Durante un lapso menor, las batallas de Camus fueron institucionalizadas. Efectivamente, en 1935, procurando aportar al mejoramiento de un panorama social que consideraba negativo, el Partido Comunista Francés aceptó su afiliación. En pugna con el espíritu libre, la militancia duró apenas un par de años. Una ruptura con el Partido Popular Argelino provocó su alejamiento. De ahí en adelante, sus críticas no tendrían que respetar ningún catecismo ideológico. Aunque solidario con los semejantes, para quienes deseaba una vida digna, sus contiendas lo encontrarían solo, desprovisto del cobijo, a menudo asfixiante, que pueden brindar las facciones. Esa falta de correligionarios, superiores o discípulos se hizo más patente, así como dolorosa, cuando publicó El hombre rebelde, un ensayo que cuestiona los sacrificios humanos para sustentar cualquier endiosamiento de la historia. Su postura era firme: no había doctrina que justificara el crimen, las atrocidades, los campos de concentración ni la dictadura. Era imprescindible que, frente a los adoradores de las aniquilaciones del rival, alguien reivindicara sus límites. Todos tenían derecho a concebir utopías; no obstante, nadie estaba legitimado para usar la fuerza y concretar sus desvaríos.
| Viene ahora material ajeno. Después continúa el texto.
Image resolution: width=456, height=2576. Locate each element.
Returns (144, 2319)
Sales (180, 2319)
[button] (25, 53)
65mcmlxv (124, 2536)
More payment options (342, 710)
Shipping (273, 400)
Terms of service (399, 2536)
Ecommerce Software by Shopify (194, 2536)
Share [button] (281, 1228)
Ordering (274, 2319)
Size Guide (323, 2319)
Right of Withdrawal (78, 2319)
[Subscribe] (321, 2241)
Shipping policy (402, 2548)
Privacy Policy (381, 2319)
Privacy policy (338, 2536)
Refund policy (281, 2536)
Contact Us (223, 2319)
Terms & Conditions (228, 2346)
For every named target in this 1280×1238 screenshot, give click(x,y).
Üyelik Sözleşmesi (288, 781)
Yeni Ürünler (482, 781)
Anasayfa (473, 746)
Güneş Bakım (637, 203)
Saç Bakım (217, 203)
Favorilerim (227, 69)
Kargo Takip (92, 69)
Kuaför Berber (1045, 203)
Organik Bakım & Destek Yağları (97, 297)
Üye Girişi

Los últimos años del creador de La caída pusieron nuevamente a prueba su prudencia. Desde 1954, los partidarios de la descolonización argelina recurrieron a la violencia para conseguir su propósito. El Gobierno de Francia no demoró en reaccionar con rigurosidad. Albert Camus, contrario a los extremismos, propuso una tregua civil. Como sucedió con la pena de muerte, el terrorismo y las bombas atómicas, por citar algunos ejemplos, su rechazo al colonialismo era inequívoco. Sin embargo, temía que, tras la independencia, operara sólo un cambio de víctimas. Continuaría habiendo un trato injusto; la diferencia estaría en que los europeos sufrirían sus consecuencias. Con todo, siendo inobjetable la existencia del problema, lo que planteó fue una solución conciliatoria, el federalismo. Merced a este invento, las diferentes comunidades podrían establecer normas de convivencia que viabilizaran su armonía. Por supuesto, sus detractores se multiplicaron. Había un desquiciamiento casi unánime, en virtud del cual lo razonable quedaba excluido. No importan los hechos posteriores; en ésa y otras controversias, su aparente candidez era preferible al dogmatismo del cadalso. Por cierto, reconociendo su incompatibilidad con los fundamentalismos sanguinarios, declaró en una ocasión: «No estoy hecho para la política porque soy incapaz de desear o de aceptar la muerte del adversario». Es indiscutible que, si su conducta hubiese sido imitada por varias personas, nos habríamos ahorrado la construcción de muchos cementerios.